**Task details**
Exactly and only the lines below from the one containing "The width and height of the screenshot is (1135, 776)." down to the one containing "Click the LOGIN" are wanted, both included; please exclude every picture.

**Records shown**
'''
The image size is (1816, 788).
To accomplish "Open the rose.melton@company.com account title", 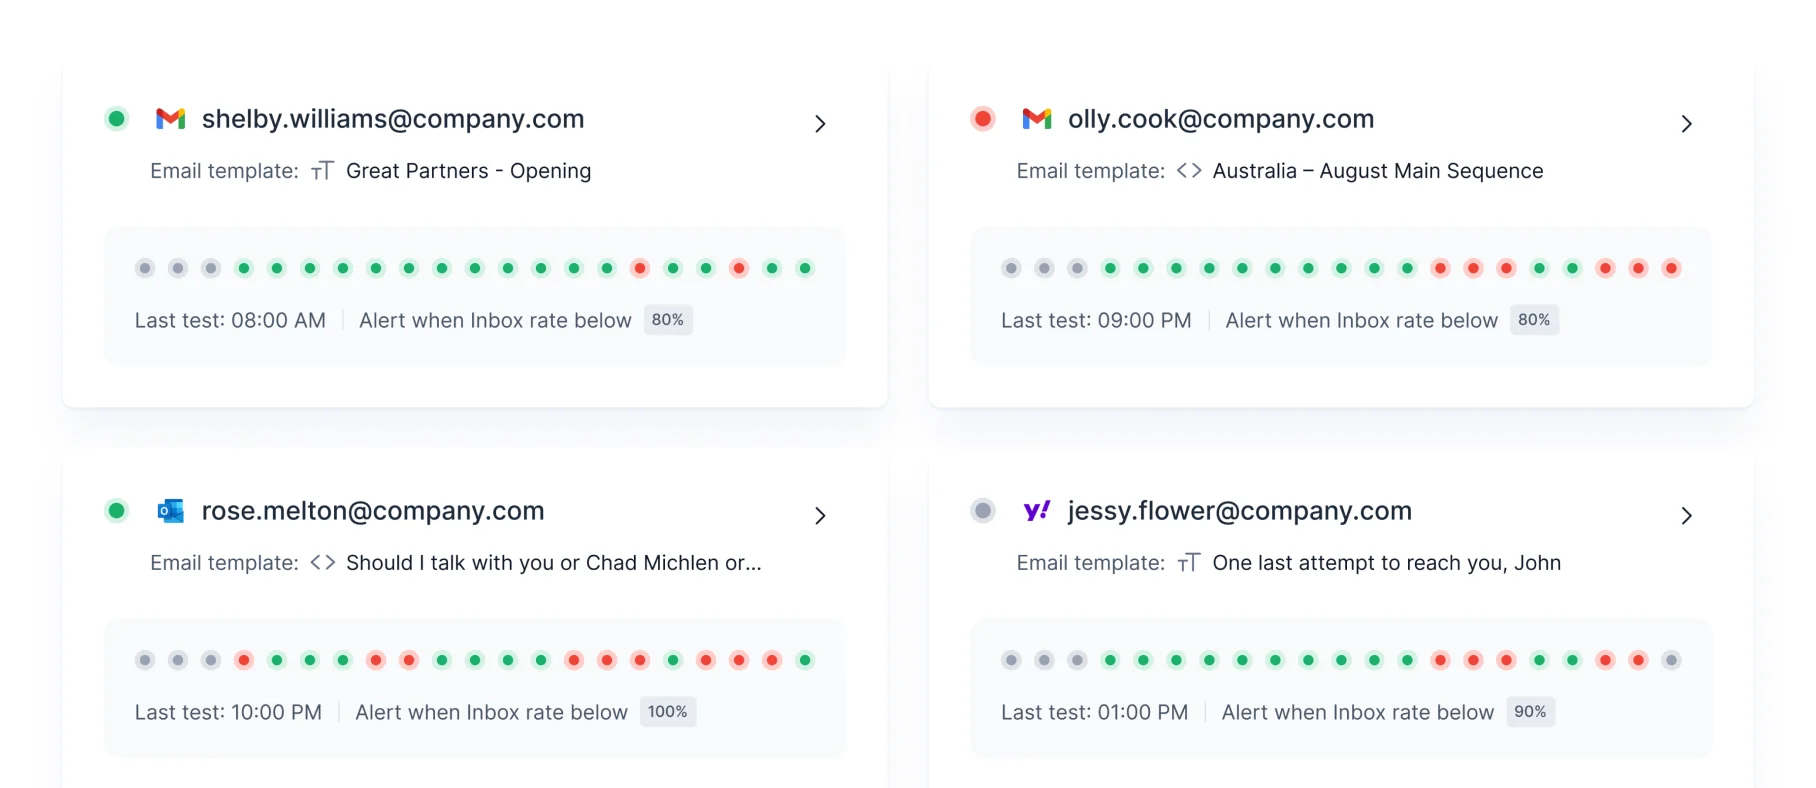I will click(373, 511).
'''
'''
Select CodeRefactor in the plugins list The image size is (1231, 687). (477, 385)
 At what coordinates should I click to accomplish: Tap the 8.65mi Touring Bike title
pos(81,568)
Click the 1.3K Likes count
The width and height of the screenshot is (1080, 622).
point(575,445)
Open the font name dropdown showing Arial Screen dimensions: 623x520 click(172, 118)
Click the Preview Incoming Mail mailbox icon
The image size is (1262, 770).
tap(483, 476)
'''
'''
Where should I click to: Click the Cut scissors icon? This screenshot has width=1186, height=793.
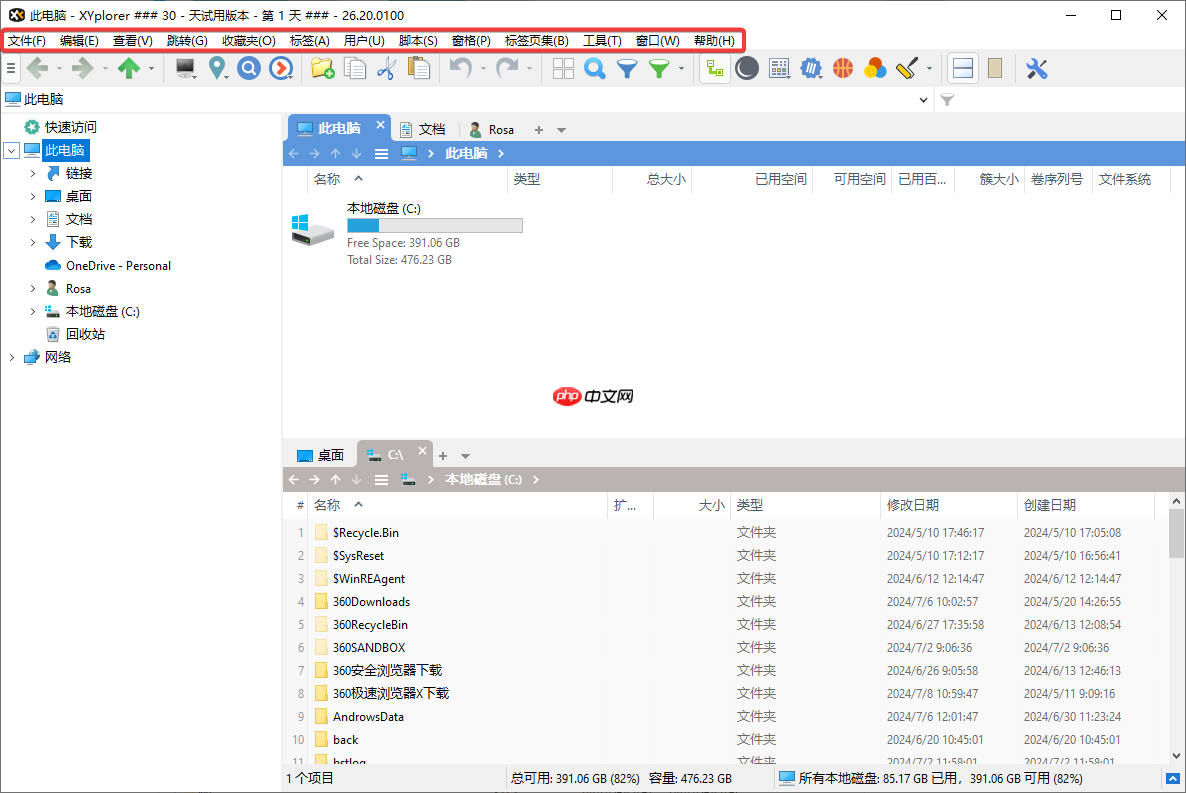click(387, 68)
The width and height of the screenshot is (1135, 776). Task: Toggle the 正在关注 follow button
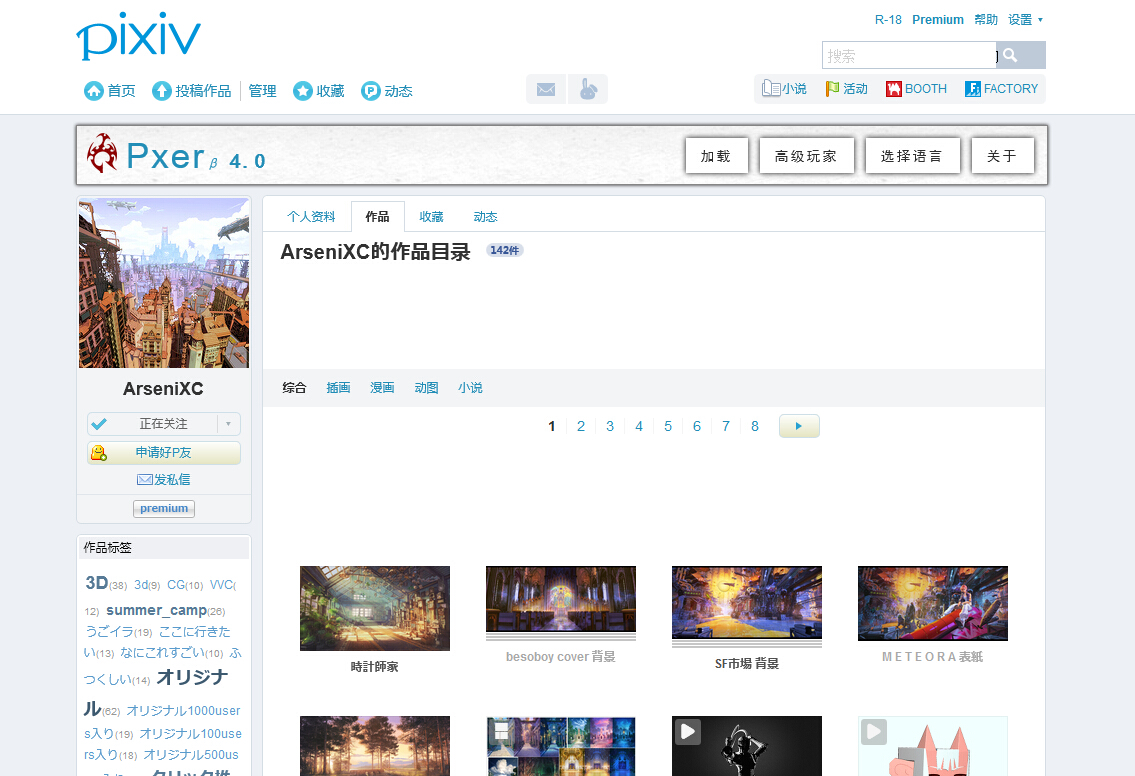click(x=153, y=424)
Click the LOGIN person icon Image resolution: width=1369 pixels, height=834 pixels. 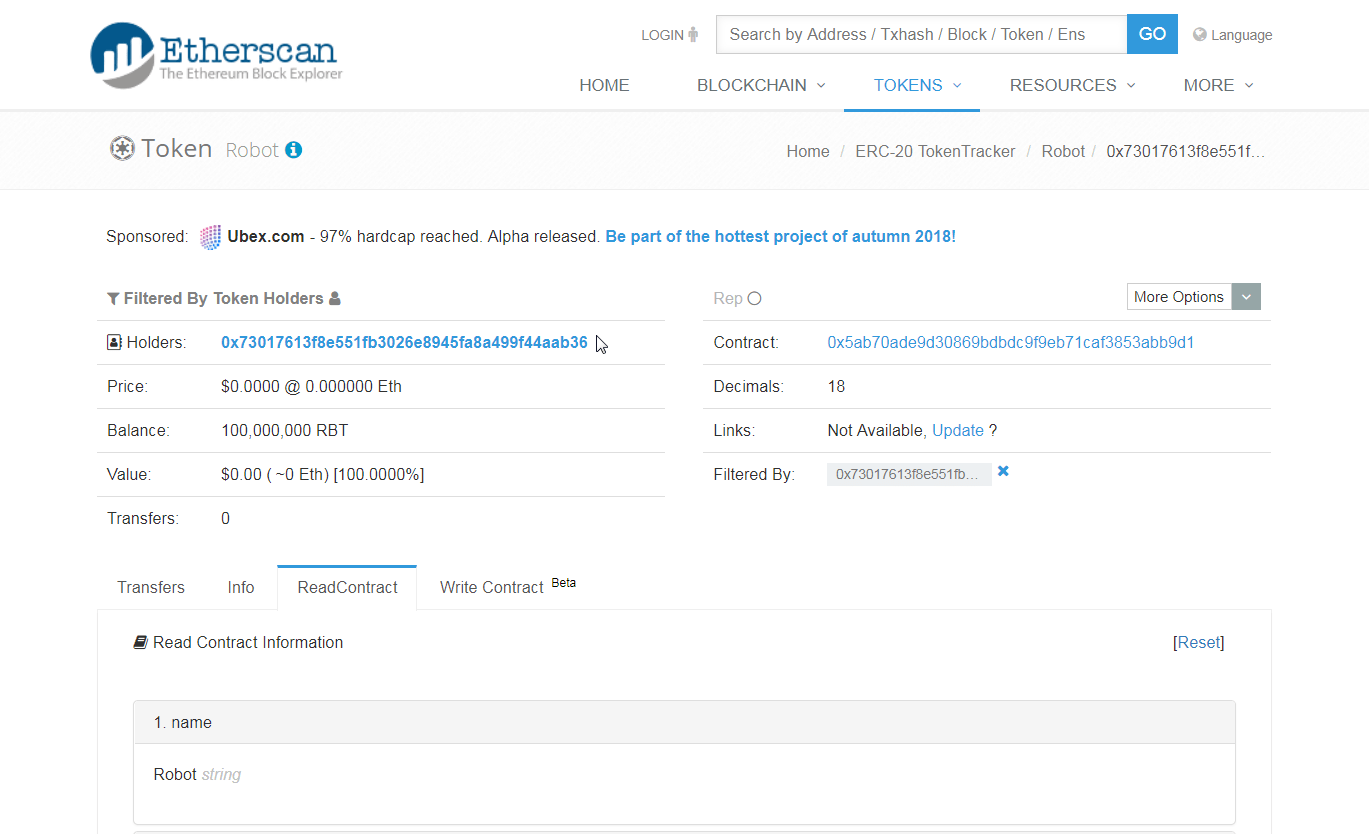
'''
**Written solution**
The width and height of the screenshot is (1135, 776). Task: Toggle the 正在关注 follow button
click(x=153, y=424)
Click the LOGIN person icon Image resolution: width=1369 pixels, height=834 pixels. 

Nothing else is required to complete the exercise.